Penofin is good stuff. Another one is Sikkens. 
With either, the wood must be bare and CLEAN! TSP and a rinse with a low pressure setting on a pressure washer does an excellent job after stripping the wood.


----------



## Joe Blow (May 30, 2011)

Thanks guys for the help! 

I have 4 young kids and would like this table to be a place they do arts & crafts and for us to have bbq's without being concerned with damage and would allow easy clean up. It would be nice to spray the area down with the hose. 

Easy cleanup and durability is what im looking for. Would Urethane be the right choice?? Im not looking to keep this in the family for years to come but just trying to make it work for the next few years. 

Can I Urethane the Chairs and Table? Do I need to strip them first before I Urethane? 

If im wrong on my thoughts please tell me.

THANKS!!!


----------



## Joe Blow (May 30, 2011)

Hi CabnetMan, thanks for the info. Not sure what you mean by film finish? The bench is peeling away because it was left in the rain for a short while and the varnish was damaged on the ends. Im sur an Oil finish woul look the best and be good for UV rays but would it stand up to young kids and not show scrathhes? Also it would be nice to wash it down with water sometimes. Would oil finish hold up to that? Thanks!


----------



## cabinetman (Jul 5, 2007)

Joe Blow said:


> Hi CabnetMan, thanks for the info. Not sure what you mean by film finish? The bench is peeling away because it was left in the rain for a short while and the varnish was damaged on the ends. Im sur an Oil finish woul look the best and be good for UV rays but would it stand up to young kids and not show scrathhes? Also it would be nice to wash it down with water sometimes. Would oil finish hold up to that? Thanks!


A film finish is one that dries/cures with a non-porous layer (film) on top of the wood. The first application or two may penetrate the fibers of the wood and additional applications build on top of those. Some film finishes like acetone based lacquer melt into the previous coats. Others like oil base polyurethane just get stuck to the previous coat.

An oil finish, like BLO (boiled linseed oil), pure Tung oil, and a product like Penofin, penetrate the wood fibers. When continuous applications are applied, the wood gets saturated, and a surface forms by drying/curing. It does not dry like a layer of its composition, like lacquer or varnish. It does not get crispy or chalky.

Wood always has some amount of air and moisture. Untreated, it will continually exchange air and moisture depending on its environment. If you encapsulate that wood with a coating that does not permit those natural occurrences, the film will expand and contract, gaseous vapor can develop between the wood and the finish. So, what will happen is the finish will get brittle, chalky, and likely peel away. Refurbishing this finish requires it to be sanded or stripped to the point that it can be re-applied.

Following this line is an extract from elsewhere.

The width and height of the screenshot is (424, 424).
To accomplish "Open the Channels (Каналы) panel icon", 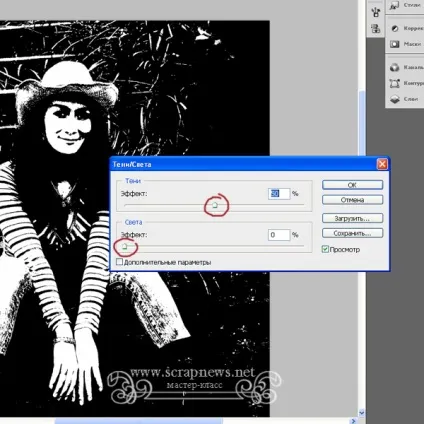I will click(x=395, y=67).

Oil finishes, OTOH, don't react to the environment like film finishes. To refurbish an oil finish, may only require a good cleaning and re-application of the oil. You are asking for a finish that offers a hard durable scratch free surface, and one that will survive the environment. One finish will not do both, and still offer easy maintenance. Your closest bet would be a spar varnish, or a spar urethane. But, be prepared for the rigor of maintenance, as any of them will require the labor of a film finish. When they start to fail, it sure is an ugly sight.:yes:

You have to decide whether you want to preserve the wood and its look, or have a protective finish.












 







.


----------



## Joe Blow (May 30, 2011)

Ok thanks all for the information. Im leaning toward the Urethane mosly for a durable scratch free surface that the kids can do painting projects etc. and then can be washed off with water and look nice for a few years. 

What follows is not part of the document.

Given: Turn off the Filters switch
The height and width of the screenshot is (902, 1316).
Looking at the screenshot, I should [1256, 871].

Just to clarify, do I need to strip the original film completely off before I apply the Spar Urethane? Or can I just sand it so its smooth then apply the Urethane over? There are many natural cracks and crevases in this wood and if it needs to be stripped first befor the Urethane coat how do I stip the existing film from the cracks? I want to make sure the Urethane does not have a bad reaction to the existing Film and bubble up. 

Sorry for the Newby questions and thanks for the help!


----------



## cabinetman (Jul 5, 2007)

Joe Blow said:


> Ok thanks all for the information. Im leaning toward the Urethane mosly for a durable scratch free surface that the kids can do painting projects etc. and then can be washed off with water and look nice for a few years.
> 
> Just to clarify, do I need to strip the original film completely off before I apply the Spar Urethane? Or can I just sand it so its smooth then apply the Urethane over? There are many natural cracks and crevases in this wood and if it needs to be stripped first befor the Urethane coat how do I stip the existing film from the cracks? I want to make sure the Urethane does not have a bad reaction to the existing Film and bubble up.
> 
> Sorry for the Newby questions and thanks for the help!


It would be nice to strip the finish off first, but you can just sand it (with the grain direction) with 320x by hand, or a ROS (random orbit sander) to give the new application a good bite.












 







.


----------